◆ **MATERIAL PROVIDED**:
★ ★ ★

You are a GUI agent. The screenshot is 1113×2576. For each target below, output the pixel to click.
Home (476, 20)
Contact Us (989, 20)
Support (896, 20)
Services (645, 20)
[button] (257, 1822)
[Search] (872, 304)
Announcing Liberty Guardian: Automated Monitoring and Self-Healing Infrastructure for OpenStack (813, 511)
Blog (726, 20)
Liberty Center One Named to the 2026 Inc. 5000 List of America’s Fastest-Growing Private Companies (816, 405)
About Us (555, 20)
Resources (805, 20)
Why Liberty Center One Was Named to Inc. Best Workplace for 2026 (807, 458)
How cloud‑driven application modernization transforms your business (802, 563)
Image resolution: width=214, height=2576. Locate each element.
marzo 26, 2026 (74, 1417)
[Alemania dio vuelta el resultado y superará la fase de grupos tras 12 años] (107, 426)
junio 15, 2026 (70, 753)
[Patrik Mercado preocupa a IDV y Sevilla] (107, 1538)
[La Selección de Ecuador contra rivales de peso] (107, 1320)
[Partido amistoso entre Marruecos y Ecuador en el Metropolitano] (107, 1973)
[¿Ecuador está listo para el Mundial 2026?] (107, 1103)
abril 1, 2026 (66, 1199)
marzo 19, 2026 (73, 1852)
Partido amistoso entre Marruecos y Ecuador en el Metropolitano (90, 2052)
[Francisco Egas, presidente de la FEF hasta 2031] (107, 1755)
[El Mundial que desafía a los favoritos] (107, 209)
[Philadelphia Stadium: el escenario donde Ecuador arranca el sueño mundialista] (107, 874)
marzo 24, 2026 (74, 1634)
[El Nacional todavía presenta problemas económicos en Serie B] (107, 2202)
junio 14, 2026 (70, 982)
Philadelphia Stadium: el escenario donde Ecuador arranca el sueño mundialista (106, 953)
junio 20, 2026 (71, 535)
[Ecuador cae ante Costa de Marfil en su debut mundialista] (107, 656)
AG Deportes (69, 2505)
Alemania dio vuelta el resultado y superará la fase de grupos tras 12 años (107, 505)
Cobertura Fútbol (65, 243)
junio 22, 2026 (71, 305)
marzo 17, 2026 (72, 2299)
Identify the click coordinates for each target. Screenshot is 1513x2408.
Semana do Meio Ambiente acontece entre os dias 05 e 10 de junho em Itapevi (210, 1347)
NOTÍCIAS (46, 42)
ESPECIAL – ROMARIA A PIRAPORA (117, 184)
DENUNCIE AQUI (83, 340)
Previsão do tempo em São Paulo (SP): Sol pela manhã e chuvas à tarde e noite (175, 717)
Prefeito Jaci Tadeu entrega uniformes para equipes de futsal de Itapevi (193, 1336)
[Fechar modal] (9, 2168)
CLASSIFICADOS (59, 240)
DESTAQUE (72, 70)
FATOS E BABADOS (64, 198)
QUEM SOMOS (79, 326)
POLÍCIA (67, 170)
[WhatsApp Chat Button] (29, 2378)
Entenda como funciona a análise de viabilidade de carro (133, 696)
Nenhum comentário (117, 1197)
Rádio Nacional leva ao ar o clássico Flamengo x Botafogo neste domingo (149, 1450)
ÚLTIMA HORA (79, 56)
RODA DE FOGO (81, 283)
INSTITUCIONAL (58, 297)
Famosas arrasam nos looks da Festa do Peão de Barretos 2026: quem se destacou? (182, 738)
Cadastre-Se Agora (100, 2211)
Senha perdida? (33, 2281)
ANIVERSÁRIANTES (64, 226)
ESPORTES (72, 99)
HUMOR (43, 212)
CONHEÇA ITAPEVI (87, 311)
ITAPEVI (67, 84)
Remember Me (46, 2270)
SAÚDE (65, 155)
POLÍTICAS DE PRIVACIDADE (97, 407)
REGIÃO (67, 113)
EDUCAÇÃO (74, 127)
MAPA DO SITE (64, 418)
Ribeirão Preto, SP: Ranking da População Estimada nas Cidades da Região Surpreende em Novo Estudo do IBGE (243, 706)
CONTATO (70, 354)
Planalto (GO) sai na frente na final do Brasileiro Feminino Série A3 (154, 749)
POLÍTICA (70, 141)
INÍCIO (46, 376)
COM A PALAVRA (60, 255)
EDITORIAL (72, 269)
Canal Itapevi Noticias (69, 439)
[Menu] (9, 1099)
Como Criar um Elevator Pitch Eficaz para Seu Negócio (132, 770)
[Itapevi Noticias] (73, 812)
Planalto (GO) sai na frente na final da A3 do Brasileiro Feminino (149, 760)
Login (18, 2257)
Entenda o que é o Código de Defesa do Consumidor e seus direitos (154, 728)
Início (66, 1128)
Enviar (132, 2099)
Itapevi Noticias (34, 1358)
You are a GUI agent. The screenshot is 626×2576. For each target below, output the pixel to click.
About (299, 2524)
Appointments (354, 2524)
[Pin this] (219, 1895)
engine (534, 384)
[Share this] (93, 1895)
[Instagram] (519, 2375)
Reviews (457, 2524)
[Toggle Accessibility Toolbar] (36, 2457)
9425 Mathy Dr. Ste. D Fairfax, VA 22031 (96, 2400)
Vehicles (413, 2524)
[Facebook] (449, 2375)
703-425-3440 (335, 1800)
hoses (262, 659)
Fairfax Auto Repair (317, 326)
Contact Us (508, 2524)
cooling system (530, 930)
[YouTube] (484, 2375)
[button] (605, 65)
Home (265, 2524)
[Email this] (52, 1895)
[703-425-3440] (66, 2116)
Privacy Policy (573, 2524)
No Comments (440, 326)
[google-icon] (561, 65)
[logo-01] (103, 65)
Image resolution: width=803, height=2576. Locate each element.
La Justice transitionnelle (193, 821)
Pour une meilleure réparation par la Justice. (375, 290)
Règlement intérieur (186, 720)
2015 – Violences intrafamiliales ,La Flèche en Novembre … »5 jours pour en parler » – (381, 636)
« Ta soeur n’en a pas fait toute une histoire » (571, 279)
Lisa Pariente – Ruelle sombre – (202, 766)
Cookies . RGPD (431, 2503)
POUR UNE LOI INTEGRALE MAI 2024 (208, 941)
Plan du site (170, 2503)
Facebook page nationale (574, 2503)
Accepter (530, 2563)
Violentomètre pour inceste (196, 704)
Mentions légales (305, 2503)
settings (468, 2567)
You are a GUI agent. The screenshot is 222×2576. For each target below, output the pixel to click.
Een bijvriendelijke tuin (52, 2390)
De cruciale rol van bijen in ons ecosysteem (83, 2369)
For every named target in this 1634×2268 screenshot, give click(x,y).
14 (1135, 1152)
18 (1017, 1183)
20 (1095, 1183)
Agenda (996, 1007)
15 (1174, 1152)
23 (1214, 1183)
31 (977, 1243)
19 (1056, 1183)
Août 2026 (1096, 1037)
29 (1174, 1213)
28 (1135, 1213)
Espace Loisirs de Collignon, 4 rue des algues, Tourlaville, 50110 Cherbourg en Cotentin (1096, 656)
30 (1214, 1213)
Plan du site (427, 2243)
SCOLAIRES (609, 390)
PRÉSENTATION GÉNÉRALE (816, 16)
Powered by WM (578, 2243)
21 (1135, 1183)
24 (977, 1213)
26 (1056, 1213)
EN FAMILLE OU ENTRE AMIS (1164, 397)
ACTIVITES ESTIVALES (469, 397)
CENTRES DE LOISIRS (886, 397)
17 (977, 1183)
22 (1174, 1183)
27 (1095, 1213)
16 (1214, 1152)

★ ★ ★

◆ **TASK OBJECTIVE**:
Within the data above, the lines from the one with "Senha perdida? (33, 2281)" to the one with "EDUCAÇÃO (74, 127)" must be repeated exactly; no other line belongs in the answer.

◆ **COMPLETED EXERCISE**:
Senha perdida? (33, 2281)
ANIVERSÁRIANTES (64, 226)
ESPORTES (72, 99)
HUMOR (43, 212)
CONHEÇA ITAPEVI (87, 311)
ITAPEVI (67, 84)
Remember Me (46, 2270)
SAÚDE (65, 155)
POLÍTICAS DE PRIVACIDADE (97, 407)
REGIÃO (67, 113)
EDUCAÇÃO (74, 127)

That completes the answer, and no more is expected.